Sandy Cameron scameron at compmore.net
Thu Sep 8 12:15:04 EDT 2005


At 08:18 AM 9/8/05 -0700, you wrote:
>So  Katrina dumped a bucket of water on your Rabbit ?  --is all lost ?
----NOT   IMHO.
>

Right on Hagar. Diesels are indestructable (except by idiots), and a little
dunking is just an inconvenience. I note with interest that the military
vehicles in new orleans are all snorkel equipped, permiting the driver a
thorough dunking, but the engine keeps running under water.

About 4 years ago a friend was ferrying building materials across the ice
with his david brown tractor. (NO glow plugs, direct injection)

It sank.

It was early in march, and the tractor  was completely under water until
early May.
I will spare you the recovery story, but it entailed a large floating dock,
chains, cable winch come-alongs, and after the tractor was winched up under
the dock, still submerged,  a 6 mile trip down the lake to a deep water
launch ramp.

Pulled it out and left it for the night (it was quite late), next morning
towed it home and started restoration.

Drained all fluids, fuel, etc.

Trusting the integrity of the injection system to have kept the water out,
did not open any of it.

Changed the fuel filters, blew out the line from the tank, dried the fuel
tank (stuffed a couple of towels in it, stirred them around, pulled them
out. replaced fuel and oil filters, put fresh fuel in the tank. purged the
fuel filters (2 of them in tandem), oil in crankcase.

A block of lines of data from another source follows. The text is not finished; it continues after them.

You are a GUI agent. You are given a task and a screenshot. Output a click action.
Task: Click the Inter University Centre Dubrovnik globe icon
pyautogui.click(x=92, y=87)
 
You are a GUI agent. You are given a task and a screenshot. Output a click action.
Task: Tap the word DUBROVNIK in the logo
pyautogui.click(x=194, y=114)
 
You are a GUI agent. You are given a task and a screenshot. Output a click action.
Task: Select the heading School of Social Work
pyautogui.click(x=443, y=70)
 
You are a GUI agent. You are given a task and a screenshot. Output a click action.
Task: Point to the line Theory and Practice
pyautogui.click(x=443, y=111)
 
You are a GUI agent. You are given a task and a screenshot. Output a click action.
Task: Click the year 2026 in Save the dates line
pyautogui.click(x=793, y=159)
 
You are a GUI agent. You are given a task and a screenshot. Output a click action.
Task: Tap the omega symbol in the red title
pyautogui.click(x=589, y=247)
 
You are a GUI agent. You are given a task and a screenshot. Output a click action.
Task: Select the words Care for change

The tough part, the engine (waterlogged cylinders).

Slackened the intake manifold bolts so it hung away from the block,
carefully turned engine over, some water squirted out.  Screwed the intake
valve adjustments so they would not quite close (yes, I found where they hit
the pistons and backed them off slightly.

When the engine turned freely, spun it with the starter untill no more water
squirted out.

Bolted everything back together, reset valve clearances, 

Battery was too weak to start it, so towed it with a truck. It started
immediately.....but we had to shut it off as my friend put the oil filter
bell on crooked, and oil was spewing out all over the asphalt driveway. A
reportable spill.

Got him to (reluctantly) shut it off, corrected the problem, also drained a
little residual water from the crankcase that had come out of the galleries
when it started.

Towed it again, left it running for a few hours to dry it out, and retired
for libations.

The tractor ran good as new ,  he trucked more materials across the ice in
following years to build his island home, and he eventually sold it for a
fair price.

No water got in to the hydraulic system, except the tank, which was drained,
No water got in to the fuel system at all. Never got past the filters.

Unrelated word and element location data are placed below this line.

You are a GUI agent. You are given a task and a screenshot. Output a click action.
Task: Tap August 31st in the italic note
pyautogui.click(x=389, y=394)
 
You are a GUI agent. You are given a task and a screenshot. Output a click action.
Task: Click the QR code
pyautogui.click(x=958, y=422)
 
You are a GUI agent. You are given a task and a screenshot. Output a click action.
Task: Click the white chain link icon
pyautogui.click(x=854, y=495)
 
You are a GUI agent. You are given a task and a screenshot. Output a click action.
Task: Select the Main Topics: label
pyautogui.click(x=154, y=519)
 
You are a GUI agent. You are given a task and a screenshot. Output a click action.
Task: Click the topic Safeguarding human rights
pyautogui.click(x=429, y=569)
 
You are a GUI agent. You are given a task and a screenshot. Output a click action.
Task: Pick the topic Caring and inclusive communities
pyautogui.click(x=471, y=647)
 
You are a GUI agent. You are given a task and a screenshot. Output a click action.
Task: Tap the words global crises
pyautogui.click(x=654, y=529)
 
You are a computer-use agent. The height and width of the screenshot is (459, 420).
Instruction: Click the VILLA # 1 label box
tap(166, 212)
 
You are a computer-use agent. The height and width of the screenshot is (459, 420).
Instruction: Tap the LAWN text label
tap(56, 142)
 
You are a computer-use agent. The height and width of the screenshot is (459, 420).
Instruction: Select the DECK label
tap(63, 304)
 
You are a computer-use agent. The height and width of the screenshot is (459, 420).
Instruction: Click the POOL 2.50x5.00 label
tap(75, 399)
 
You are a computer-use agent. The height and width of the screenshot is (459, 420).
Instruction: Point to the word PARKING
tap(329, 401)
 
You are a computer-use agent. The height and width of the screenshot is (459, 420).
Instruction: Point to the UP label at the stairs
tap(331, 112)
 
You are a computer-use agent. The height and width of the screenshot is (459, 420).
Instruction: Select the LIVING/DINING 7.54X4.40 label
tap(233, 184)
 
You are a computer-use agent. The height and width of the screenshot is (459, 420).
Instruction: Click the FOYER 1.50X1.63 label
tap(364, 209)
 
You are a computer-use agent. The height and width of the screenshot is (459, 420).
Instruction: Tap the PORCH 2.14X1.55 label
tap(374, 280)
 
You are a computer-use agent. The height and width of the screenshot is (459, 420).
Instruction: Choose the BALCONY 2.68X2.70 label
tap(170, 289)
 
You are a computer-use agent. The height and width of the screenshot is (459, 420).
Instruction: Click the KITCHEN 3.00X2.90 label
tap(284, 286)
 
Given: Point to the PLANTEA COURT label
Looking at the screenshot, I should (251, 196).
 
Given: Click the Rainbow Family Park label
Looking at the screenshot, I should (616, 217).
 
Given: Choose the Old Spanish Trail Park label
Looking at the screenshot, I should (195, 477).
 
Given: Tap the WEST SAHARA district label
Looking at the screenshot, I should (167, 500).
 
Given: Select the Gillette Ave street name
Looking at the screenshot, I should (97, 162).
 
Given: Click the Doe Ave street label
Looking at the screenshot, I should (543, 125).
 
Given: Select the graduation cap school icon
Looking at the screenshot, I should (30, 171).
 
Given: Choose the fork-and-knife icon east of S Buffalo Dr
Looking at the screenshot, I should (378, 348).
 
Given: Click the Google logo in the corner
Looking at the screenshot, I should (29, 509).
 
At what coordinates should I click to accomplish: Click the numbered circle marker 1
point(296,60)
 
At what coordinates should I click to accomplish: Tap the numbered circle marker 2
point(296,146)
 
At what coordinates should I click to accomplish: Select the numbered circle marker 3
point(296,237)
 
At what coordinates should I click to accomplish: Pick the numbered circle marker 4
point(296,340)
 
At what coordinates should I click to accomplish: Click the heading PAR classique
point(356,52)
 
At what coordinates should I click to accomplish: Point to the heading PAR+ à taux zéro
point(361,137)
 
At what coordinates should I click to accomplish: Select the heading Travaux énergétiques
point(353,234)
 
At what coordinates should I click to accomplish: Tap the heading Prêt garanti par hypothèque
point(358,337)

He also won a substantial bet from a man who said it would never run again.

2 months submerged in fresh water, no serious damage (the alternator
perished, cheaper to replace than fix, and the starter had to be dismantled
a few days after start-up, to dry it out and relube. The battery recovered
with a low rate charge over a day or 2.

I have heard of aircraft engines recovered from fresh water in the arctic,
and rebuilt, but that required a complete tear-down.